#### EXTRACTED INFORMATION ####
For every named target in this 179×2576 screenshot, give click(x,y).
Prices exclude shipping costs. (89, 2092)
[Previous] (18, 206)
####
#### EXTRACTED INFORMATION ####
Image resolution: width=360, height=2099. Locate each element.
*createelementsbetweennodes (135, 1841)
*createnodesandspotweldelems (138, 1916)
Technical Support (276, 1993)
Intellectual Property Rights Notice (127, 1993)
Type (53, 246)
####
§ **ASSIGNMENT**
From the records above, give again exactly the lines running from the line with "For every named" to the line with "[Previous] (18, 206)", inclusive.

§ **REPLY TO THE TASK**
For every named target in this 179×2576 screenshot, give click(x,y).
Prices exclude shipping costs. (89, 2092)
[Previous] (18, 206)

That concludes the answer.